──────── DOCUMENT TEXT

Basic index compression - identify candidates and estimate prefix length

August 30, 2017

Basic index compression - identify candidates and estimate prefix length

Goal:

Identify candidates for index compression quickly using statistics before running
ANALYZE with VALIDATE STRUCTURE

Loosely based on:

http://allthingsoracle.com/compression-in-oracle-part-4-basic-index-compression/

https://richardfoote.wordpress.com/category/index-compression/

This code contains heaps of assumptions and estimates, and has plenty of room for improvement.
Estimates are use: table, column and index statistics ( distinct_keys, leaf_blocks, num_rows, avg_col_len)

The last column gives an estimated savings in MB - a negative value means the index is expected to grow in size given the new prefix length.

Remember:

The data stored in the index is not actually compressed, duplicate values are removed.
A smaller index is good for memory as well as disk.
If there is empty space above pctfree, the index will shrink even further than estimated when it is rebuilt with compression. You will also get this from validate structure.
Read Richard Foote's blog for a more detailed explanation of how (and when) index compression works.

select a.owner, index_name, table_name, leaf_blocks, cols, 
num_cols index_cols, distinct_keys , idx_rows, 
prefix_length new_prefix_length, 
prefix_distinct_keys estd_prefix_distinct_keys ,
round(( 
  /* space freed per row */ 
  ( prefix_byte_length * idx_rows ) 
  /* cost of prefix entries in leaf blocks  */ 
  - ( (prefix_byte_length + 5) * prefix_records ) /* 5ish extra bytes for each prefix entry */ 
)/1024/1024 ,2) estd_savings_MB
from (
select a.*, round( idx_rows/prefix_distinct_keys ,2) prefix_rows_per_key ,  avg_leaf_blocks_per_key*prefix_distinct_keys  prefix_records 
from( 
select /*+ ordered */  a.owner, a.index_name, a.table_name , a.leaf_blocks,
a.distinct_keys , a.avg_leaf_blocks_per_key, a.num_rows idx_rows 
,pl prefix_length, count(*) num_cols 
,listagg( b.column_name,', ') within group ( order by b.column_position  ) cols 
,listagg(  num_distinct,', ') within group ( order by b.column_position  ) num_distinct 
,case 
    when pl = bb.num_rows then max(  a.distinct_keys )

────────────────

Decide whether each statement agrees with the index compression text, answering yes or no and quoting the words from the text that settle it: (a) A negative value in the last column means the index is expected to get larger. (b) The data stored in the index is actually compressed. (c) A smaller index benefits disk but not memory.

──────── DATASET CONTENT

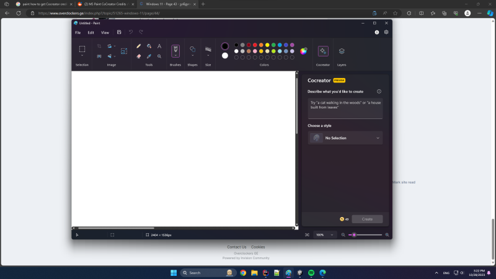The image size is (496, 279).
Task: Select the Magnifier tool
Action: tap(159, 56)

────────────────

TASK ANSWER -
(a) Yes: "a negative value means the index is expected to grow in size given the new prefix length."
(b) No: "The data stored in the index is not actually compressed, duplicate values are removed."
(c) No: "A smaller index is good for memory as well as disk."